Rumo a sua quinta prova, pelo segundo ano com dedicação exclusiva aos estudos – oito horas diárias –, Bárbara Klein Mendes, 27, também bacharel em Relações Internacionais, acha que o CACD piorou com as alterações há pouco anunciadas. O que mais preocupa a estudante é a troca de banca, depois de tantos anos com um padrão consolidado, e o corte de verba. Em geral, candidatos ouvidos pela reportagem manifestaram também inquietação por se tratar do primeiro exame dentro do mandato do presidente Jair Bolsonaro (PSL), que delegou o Itamaraty ao controverso Ernesto Araújo, protagonista de inúmeras polêmicas.
— Não vejo como manter a logística e a seriedade com metade do orçamento. Não vejo como manter o nível de qualidade. Com o Cebraspe, por mais que fosse uma banca difícil, era uma banca séria. Eu tinha confiança, o esquema de segurança era impecável — observa Bárbara. — Não sei o que esperar até chegar o dia da prova e abrir o caderno, inclusive pelas mudanças ideológicas de governo — acrescenta.
João Daniel também teme pela falta de experiência do Iades em concursos dessa magnitude, mas recomenda que os candidatos se atenham a sua agenda de estudos e evitem que a ansiedade tome conta.
— Não vejo mudanças substantivas e não acho que a pessoa precisa mudar a maneira de estudar. Ela precisa ter tranquilidade para continuar. É um processo, às vezes, de quatro, cinco anos — avalia o professor.

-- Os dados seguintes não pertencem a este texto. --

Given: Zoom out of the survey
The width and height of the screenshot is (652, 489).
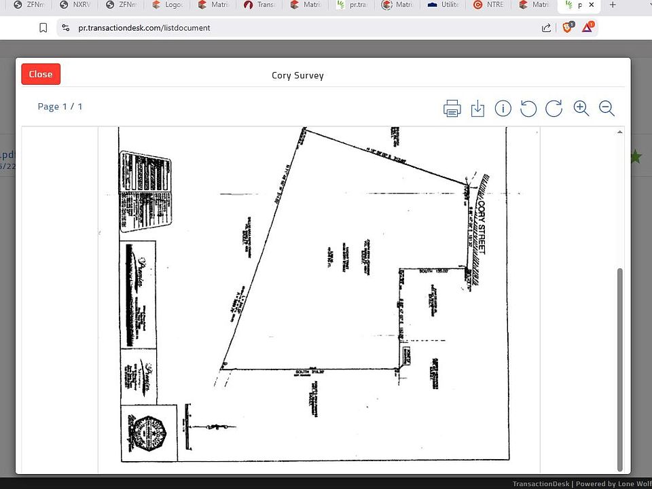Looking at the screenshot, I should point(606,108).

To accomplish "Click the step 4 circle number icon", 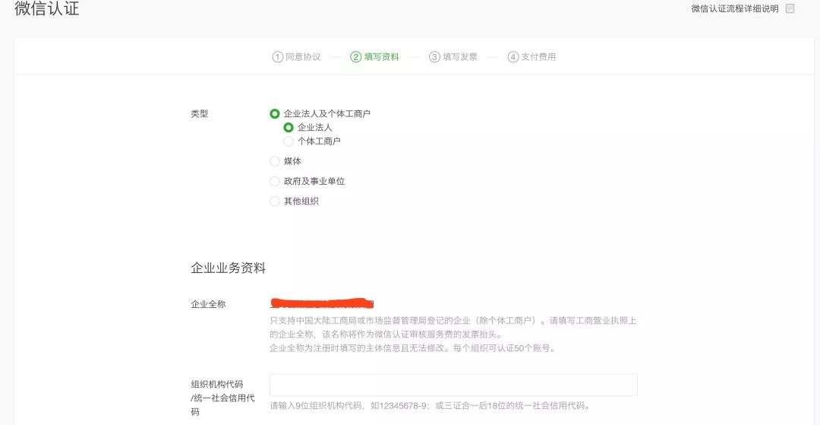I will click(x=513, y=57).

A reportagem procurou o Iades para falar sobre as mudanças no formato e no conteúdo das provas, mas a entidade informou, via assessoria de imprensa, que não comenta o edital ou questões internas, tampouco fornece detalhes adicionais, "a fim de assegurar o sigilo necessário". "A composição das etapas e das provas, como pode ser observado no Edital Normativo, permaneceu inalterada. O Iades não comenta sobre o conteúdo das provas que ainda serão aplicadas", destacou a assessoria.
O Instituto Rio Branco
- Criado em 1945, o Instituto Rio Branco é responsável pela seleção, pela formação e pelo aperfeiçoamento dos diplomatas brasileiros que trabalharão para o Itamaraty, sede do Ministério das Relações Exteriores.
- O edital referente ao Concurso de Admissão à Carreira de Diplomata (CACD) deste ano pode ser acessado no site institutoriobranco.itamaraty.gov.br.
- No CACD de 2018, 5.295 candidatos se inscreveram na disputa por 26 vagas, o que significou uma média de 203 candidatos por vaga.